En outre, à cause de son intégrité suprême, il avait davantage le souci de ce qui devait être dit plutôt que de la façon dont cela serait reçu. De son point de vue, à partir du moment où un dirigeant commence à penser à la manière dont ses paroles vont être perçues par le peuple qu’il mène, il réduit la distance entre le processus de sa pensée propre et celle du peuple et dès lors, il compromet ce qui le rend apte à diriger, c’est-à-dire l’aptitude à voir d’une perspective plus élevée et plus objective que l’homme moyen.
Cela nous permet de saisir la décision de D.ieu d’empêcher Moché de conduire le peuple en Terre Promise.

Un changement de focalisation
La mystique juive considère le voyage de Sinaï à Canaan non seulement comme un changement de décor mais également une évolution dans la mission et la mentalité.
Le mode de vie des Hébreux dans le désert était d’une nature spirituelle. Son but était de fortifier la vitalité et la constitution spirituelles de cette nation qui allait devoir être une lumière pour le monde.
D.ieu pourvoyait à tous leurs besoins matériels pour leur permettre de se consacrer à l’étude et la prière, libérés de toutes autres contingences. Pouvait-il y avoir une existence plus idyllique que celle-là ?
Canaan serait différent. Il y faudrait faire la guerre, travailler la terre et pratiquer le commerce.
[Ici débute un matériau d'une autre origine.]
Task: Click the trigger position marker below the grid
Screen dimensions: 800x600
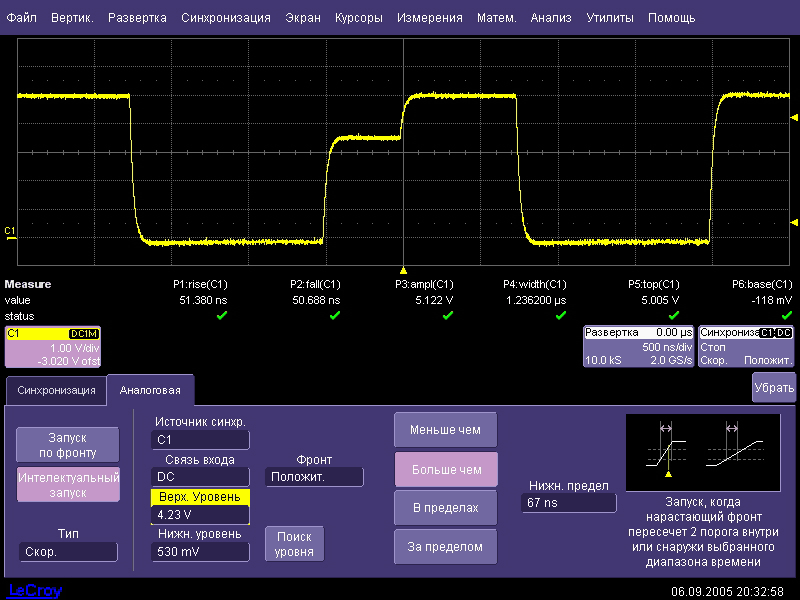Action: (x=403, y=270)
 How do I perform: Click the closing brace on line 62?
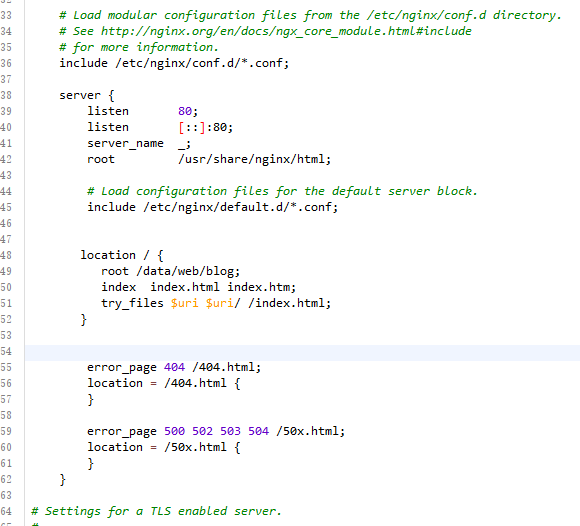[x=63, y=480]
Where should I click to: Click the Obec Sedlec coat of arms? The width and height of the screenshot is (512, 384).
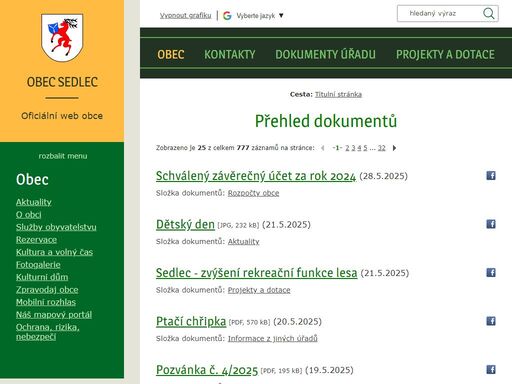pyautogui.click(x=62, y=38)

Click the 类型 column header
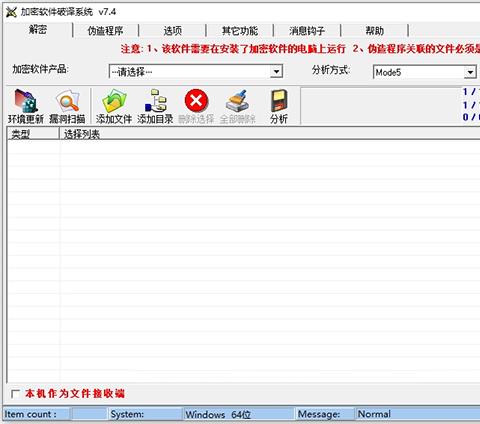coord(33,134)
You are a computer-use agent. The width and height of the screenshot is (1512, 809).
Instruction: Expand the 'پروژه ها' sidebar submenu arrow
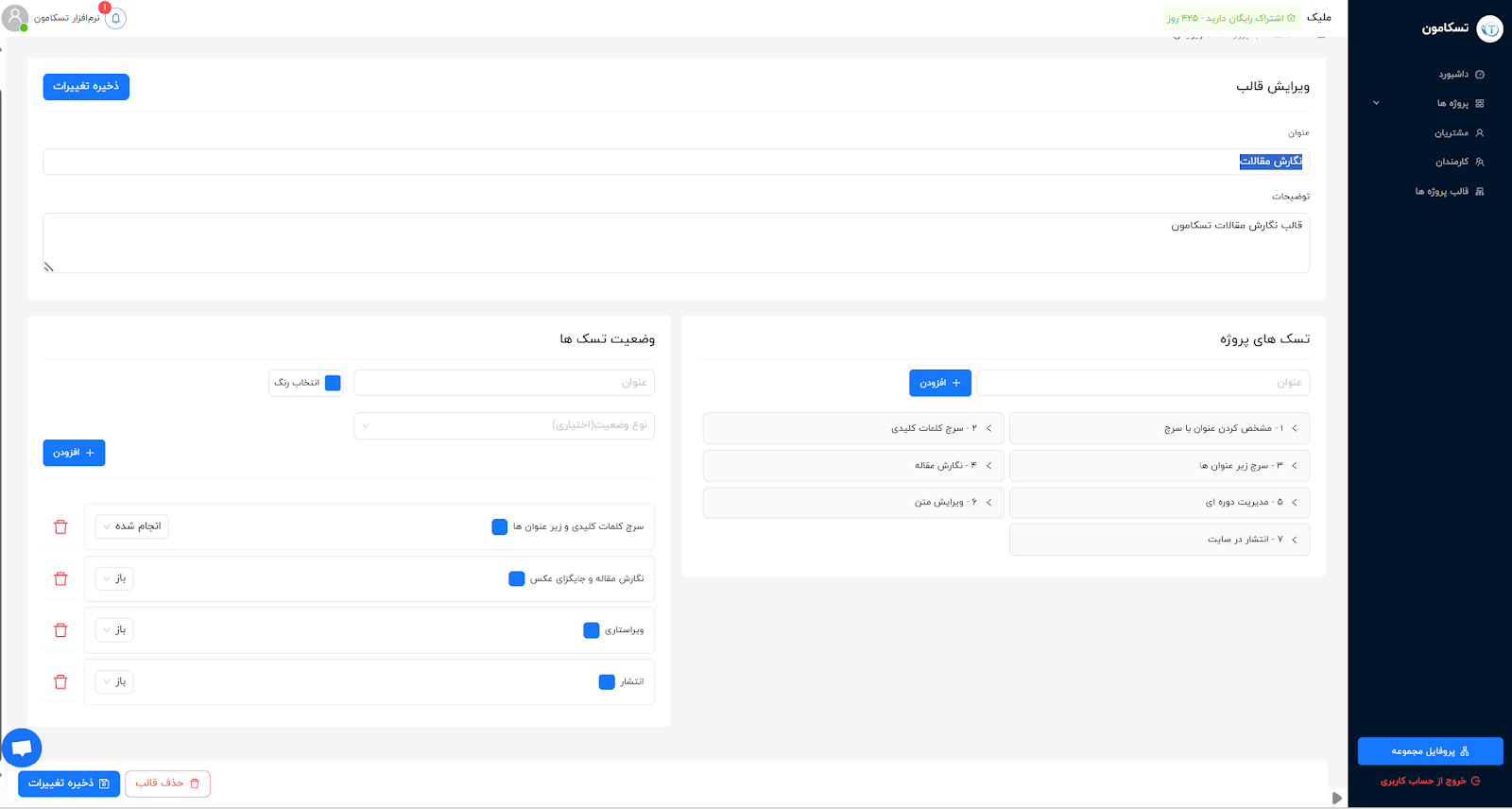pos(1376,103)
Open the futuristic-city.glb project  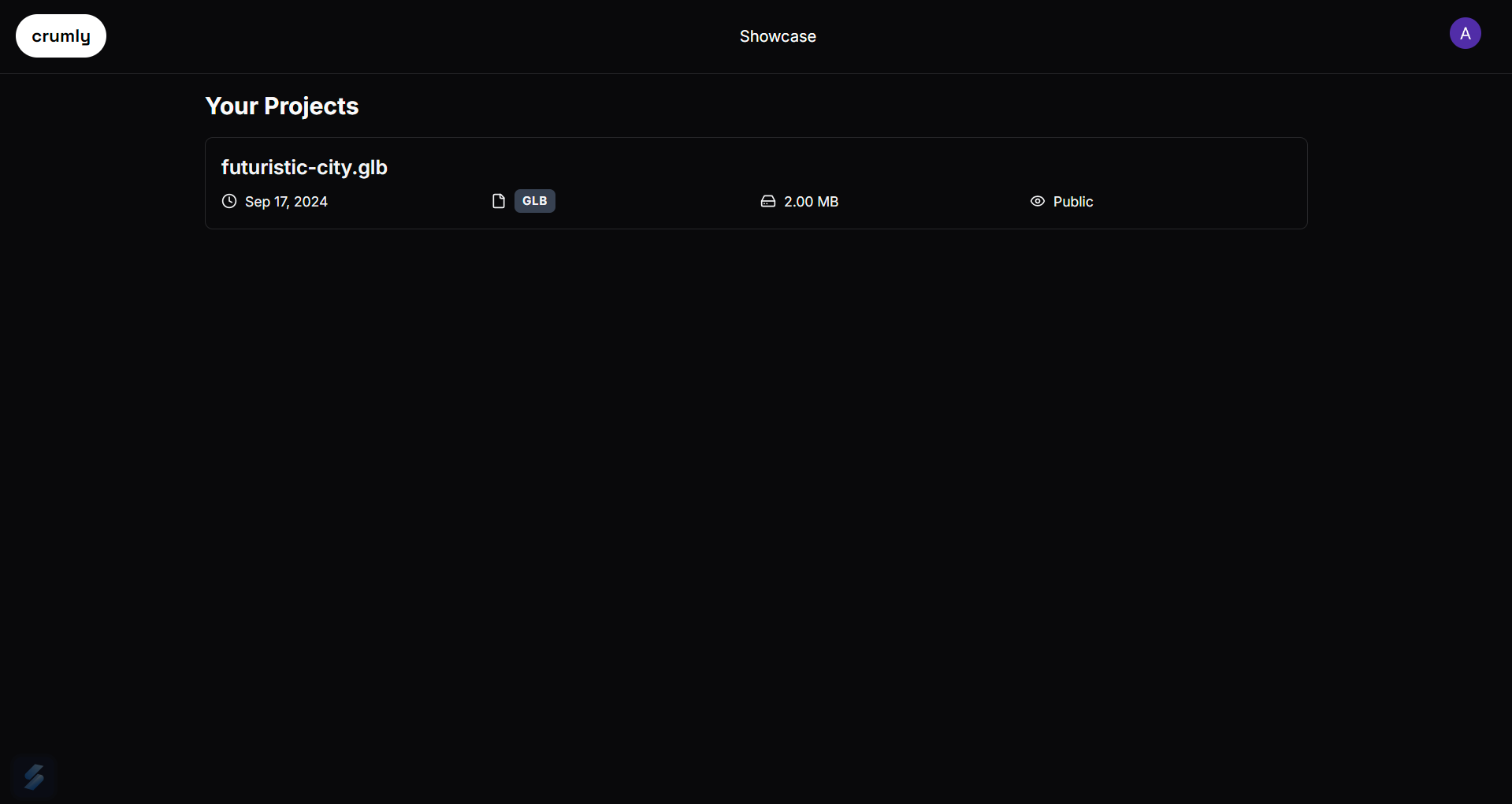click(x=304, y=167)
Les Juifs allaient entrer dans le vrai monde, dans toute sa laideur. Il leur fallait donc un dirigeant acceptant un monde défectueux, un dirigeant pouvant concevoir les fragilités et les imperfections d’hommes sur le point d’affronter le plus grand des défis jamais rencontré, un dirigeant leur permettant de franchir ce cap.
Peut-être pouvons-nous concevoir l’emploi du «nous» par Moché, non comme un péché contre D.ieu mais comme une indication qu’il n’était pas celui qui pouvait les mener vers la prochaine étape de leur destinée, parce qu’il ne pouvait imaginer leur démarche intellectuelle.
Avoir l’accès interdit en Terre promise n’était donc pas une punition mais la conclusion logique d’un mode de direction.
Dans le désert, Moché pouvait espérer réussir à faire penser le peuple comme lui. Mais en Canaan, où ils affronteraient les défis du matériel, celui qui les conduirait devrait pouvoir se mettre à la portée de leur manière de penser pour pouvoir y réussir.

Aujourd’hui ?
Dans un domaine ou un autre, nous nous trouvons tous, à certaines occasions, dans la situation d’un dirigeant et d’un communicant exerçant une influence par nos paroles et nos actions.
Mais ce qui est essentiel n’est pas ce que nous disons ou nous faisons mais la manière dont est reçu ce que nous disons ou faisons.
Il ne suffit pas de dire de bonnes choses mais il faut dire des choses justes.